De staatsraad advocaat-generaal is van mening dat het begrip ‘gewerkte uren’ door de Belastingdienst niet verkeerd is toegepast. Er is al rekening gehouden met onregelmatige werkuren en onbetaald overwerk. De staatsraad advocaat-generaal adviseert vervolgens wel het evenredigheidsbeginsel toe te passen bij de terugvordering.

Uitspraak Afdeling

De Afdeling neemt de conclusie van de staatsraad advocaat-generaal over. De gronden van het hoger beroep van de vrouw slagen niet: de Belastingdienst heeft de kinderopvangtoeslag op goede gronden berekend. Van schending van het gelijkheids- of zorgvuldigheidsbeginsel is geen sprake. De bepaling hoeft niet onverbindend te worden verklaard of buiten toepassing te worden gelaten.

De Afdeling sluit zich dus wel aan bij het advies van de staatsraad advocaat-generaal om de vaste rechtspraak over het evenredigheidsbeginsel te nuanceren. Niet langer moet alleen het uitgangspunt gelden dat bij een verzoek om herziening alleen de vraag aan de orde is of de toeslag op het juiste bedrag is vastgesteld. Ook aan beoordeling van de evenredigheid van de terugvordering moet worden toegekomen. In het geval van deze vrouw is de terugvordering echter niet onevenredig.

AANGELEVERD MATERIAAL:
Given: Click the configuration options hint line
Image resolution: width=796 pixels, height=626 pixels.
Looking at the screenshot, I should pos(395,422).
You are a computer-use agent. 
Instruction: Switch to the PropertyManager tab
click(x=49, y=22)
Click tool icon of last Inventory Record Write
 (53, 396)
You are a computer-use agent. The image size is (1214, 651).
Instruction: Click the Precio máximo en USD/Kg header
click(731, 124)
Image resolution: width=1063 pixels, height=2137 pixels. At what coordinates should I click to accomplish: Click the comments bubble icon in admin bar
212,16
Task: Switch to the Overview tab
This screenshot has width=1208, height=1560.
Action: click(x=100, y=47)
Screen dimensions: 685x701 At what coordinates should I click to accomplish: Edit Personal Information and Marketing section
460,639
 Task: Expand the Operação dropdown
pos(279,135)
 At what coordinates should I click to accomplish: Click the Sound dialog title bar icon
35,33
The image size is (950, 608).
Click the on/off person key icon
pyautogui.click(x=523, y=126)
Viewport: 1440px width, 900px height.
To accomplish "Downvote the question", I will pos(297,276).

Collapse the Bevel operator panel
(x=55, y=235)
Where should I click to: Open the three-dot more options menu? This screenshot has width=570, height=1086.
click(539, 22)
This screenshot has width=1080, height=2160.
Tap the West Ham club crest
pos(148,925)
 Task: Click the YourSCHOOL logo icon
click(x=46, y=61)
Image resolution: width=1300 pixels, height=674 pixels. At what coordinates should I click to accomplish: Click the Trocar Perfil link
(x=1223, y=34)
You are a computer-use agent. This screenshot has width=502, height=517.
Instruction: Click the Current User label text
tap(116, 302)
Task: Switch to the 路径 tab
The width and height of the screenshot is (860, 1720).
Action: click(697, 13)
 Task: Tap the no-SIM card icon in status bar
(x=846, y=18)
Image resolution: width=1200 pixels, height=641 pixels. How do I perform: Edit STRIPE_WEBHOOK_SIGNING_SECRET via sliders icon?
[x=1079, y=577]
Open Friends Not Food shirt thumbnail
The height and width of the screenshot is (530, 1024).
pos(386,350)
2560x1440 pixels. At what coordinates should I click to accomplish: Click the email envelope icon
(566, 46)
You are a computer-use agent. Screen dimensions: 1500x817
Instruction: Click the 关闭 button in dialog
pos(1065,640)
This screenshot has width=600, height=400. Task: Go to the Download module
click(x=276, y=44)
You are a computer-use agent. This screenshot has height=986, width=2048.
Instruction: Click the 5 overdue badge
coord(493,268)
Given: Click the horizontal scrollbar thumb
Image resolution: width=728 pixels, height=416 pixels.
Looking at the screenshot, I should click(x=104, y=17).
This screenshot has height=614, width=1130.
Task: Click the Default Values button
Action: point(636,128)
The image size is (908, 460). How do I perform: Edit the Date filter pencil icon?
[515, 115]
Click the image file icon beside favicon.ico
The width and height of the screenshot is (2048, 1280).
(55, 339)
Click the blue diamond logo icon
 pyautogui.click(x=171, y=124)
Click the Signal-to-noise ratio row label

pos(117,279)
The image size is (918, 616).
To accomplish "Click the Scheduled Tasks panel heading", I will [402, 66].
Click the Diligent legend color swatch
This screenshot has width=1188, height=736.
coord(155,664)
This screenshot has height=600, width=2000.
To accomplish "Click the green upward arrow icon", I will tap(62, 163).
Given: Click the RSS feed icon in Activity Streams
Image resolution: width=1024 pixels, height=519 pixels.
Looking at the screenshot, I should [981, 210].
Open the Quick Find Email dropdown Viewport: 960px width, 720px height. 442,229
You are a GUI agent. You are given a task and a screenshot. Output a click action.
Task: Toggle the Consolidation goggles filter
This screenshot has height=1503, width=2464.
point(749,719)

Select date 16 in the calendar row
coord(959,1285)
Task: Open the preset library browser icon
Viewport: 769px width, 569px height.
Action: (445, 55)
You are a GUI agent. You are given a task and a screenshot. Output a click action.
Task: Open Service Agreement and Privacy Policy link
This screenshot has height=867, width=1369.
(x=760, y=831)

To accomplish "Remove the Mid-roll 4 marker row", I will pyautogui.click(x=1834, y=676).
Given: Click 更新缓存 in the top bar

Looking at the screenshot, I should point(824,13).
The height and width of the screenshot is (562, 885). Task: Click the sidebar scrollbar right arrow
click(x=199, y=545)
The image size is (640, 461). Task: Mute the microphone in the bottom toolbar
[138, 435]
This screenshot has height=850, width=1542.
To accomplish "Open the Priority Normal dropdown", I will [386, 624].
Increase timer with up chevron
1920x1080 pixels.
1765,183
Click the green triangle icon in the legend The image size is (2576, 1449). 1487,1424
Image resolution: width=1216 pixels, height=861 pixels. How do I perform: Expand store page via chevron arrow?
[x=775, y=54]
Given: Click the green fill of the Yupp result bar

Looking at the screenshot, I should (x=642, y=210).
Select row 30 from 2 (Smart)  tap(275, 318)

OPGAVE A:
Beantwoord deze vragen over de tekst over de kinderopvangtoeslag:
(i) Met welke twee dingen is volgens de staatsraad advocaat-generaal al rekening gehouden?
(ii) Welke twee beginselen zijn volgens de Afdeling niet geschonden?
(iii) Hoe beoordeelt de Afdeling de terugvordering bij deze vrouw?
OPGAVE B:
Schrijf de tekst over de kinderopvangtoeslag verder, te beginnen na de laatste zin.

ANTWOORD A:
(i) Met onregelmatige werkuren en onbetaald overwerk.
(ii) Het gelijkheidsbeginsel en het zorgvuldigheidsbeginsel.
(iii) De terugvordering is niet onevenredig.

ANTWOORD B:
Conclusie

Er is een beweging gaande omtrent de evenredigheidstoets in het bestuursrecht. De kinderopvangtoeslagaffaire beweegt de bestuursrechter ertoe de zaken in hun geheel te bekijken en niet alleen het vastgestelde bedrag aan kinderopvangtoeslag te toetsen, maar ook te beoordelen of terugvordering daarvan evenredig is. Deze trend zal zich ongetwijfeld ook voortzetten binnen andere gebieden op het terrein van het bestuursrecht. Wij houden deze ontwikkelingen nauwlettend in de gaten.